Much like his recent essays and debates with National Review senior editor David French, Sohrab Ahmari’s new First Things essay “The New American Right” asks the right questions, but the constitutional direction of his answers cuts against the tide of how America has politically fractured over the past half century. He fails also to integrate into his analysis the classical arrangement of our constitutional order, which emphasizes that we are neither a consolidated modern republic nor a loosely collected set of political fragments. The problem with national conservatism, of which Ahmari is a leader, is that it actually builds on the political and constitutional pathologies of American progressivism, even while it points to socially conservative ends of restoring family, community, and what I would call relational personhood, as opposed to an autonomous individualism.
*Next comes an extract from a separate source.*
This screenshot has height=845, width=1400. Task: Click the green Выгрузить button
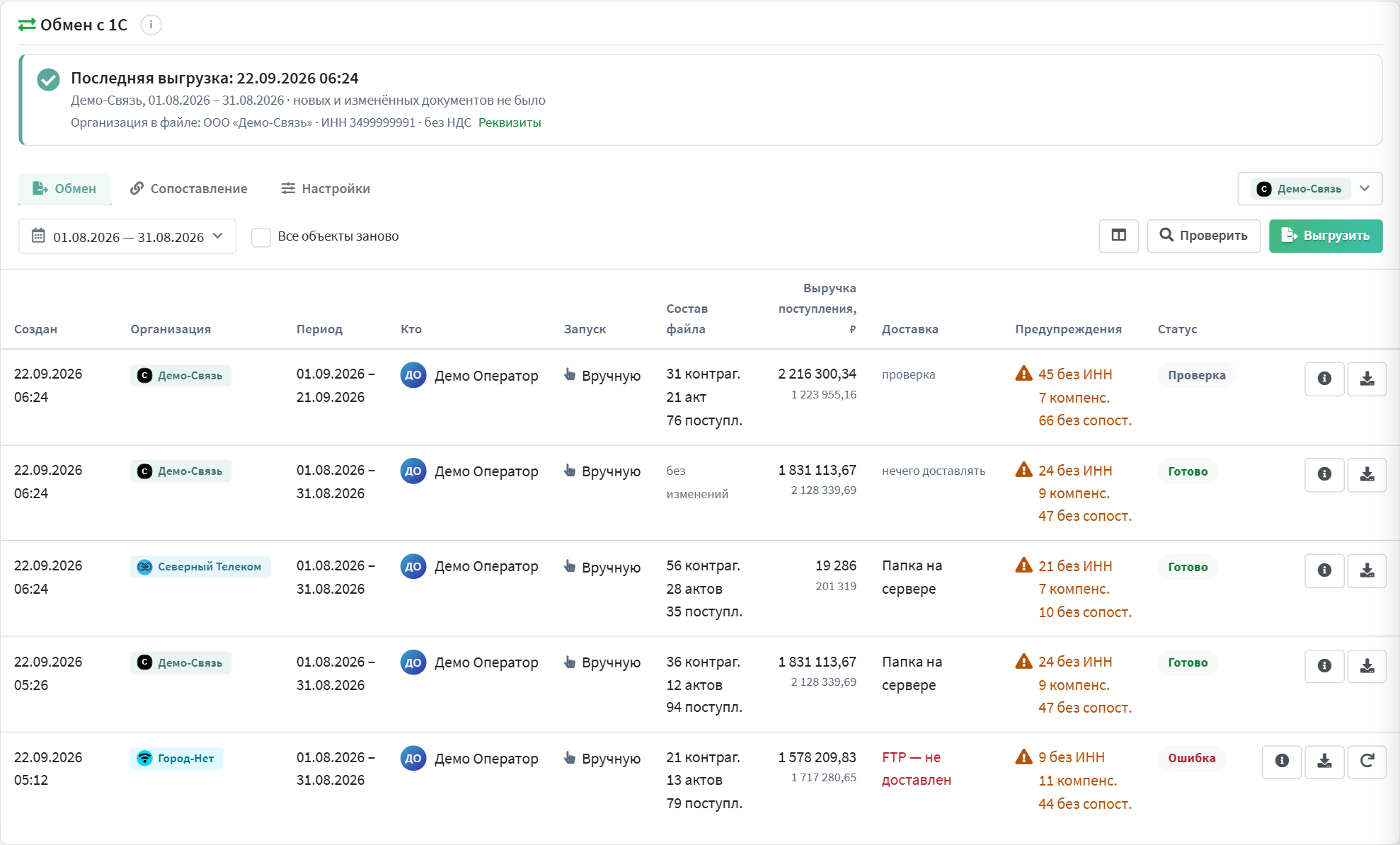[x=1326, y=236]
Ahmari, a Catholic convert from Marxism and the idol of progress, is all about the good and the true as the paramount political virtues. As he recently told us, we need a politics of “the common good and ultimately the Highest Good.” How, the constitutionalist wonders, do you plan to bring the thing about? Ahmari was, apparently, surprised that some likened his “Highest Good” formulation to “a call to establish an American Ba’ath Party.” Really. Ahmari now means to provide a more suitable understanding of his position. We need a “politics of limits” and “not of individual autonomy and deregulation,” he says.

Ahmari should consider what has directly produced the “fragmented, atomized, and morally disoriented” social order that he correctly identifies. A new American Right will need to think in a manner that accords with who we are now as a divided people: economically, socially, culturally, and politically. That constitutional answer doesn’t find its meaning in Washington exclusively, but must also incorporate state capitals and the crucial institutions of civil society into its platform. It doesn’t build a conservative nationalism on top of a rotting progressive constitution, one that the people have already lost faith in, having observed its failures for decades.

Consider that the biggest impediment President Obama faced wasn’t only the Republican party, but the disbelief in government itself by the American people. He couldn’t achieve New Deal 3.0 because the citizenry themselves already knew the basic incompetencies of American government. We can begin, then, with the political mistake of the 20th century: centralization and its many dysfunctions revealed in its attempts at social, economic, and family engineering. America has lived under an overbearing nationalism for quite some time. The results have been a fracturing of our country because of these false attempts to mold it into a determined, telocratic end. The humane conservative response pulls together the deeper meaning of our constitutional history for a more truthful ressourcement.

Conservatives must provide, Ahmari argues, “a substantive account of the true ends of man and of the political community.” We should speak more directly about who we are constitutionally, though. Our union is in the citizen in the states, and the states require the union to make their existence possible. That means significantly on commerce, defense, and fiscal policy we need a national conservatism to shape our politics and policy. This much is constitutional and proper. But we are a union of states also.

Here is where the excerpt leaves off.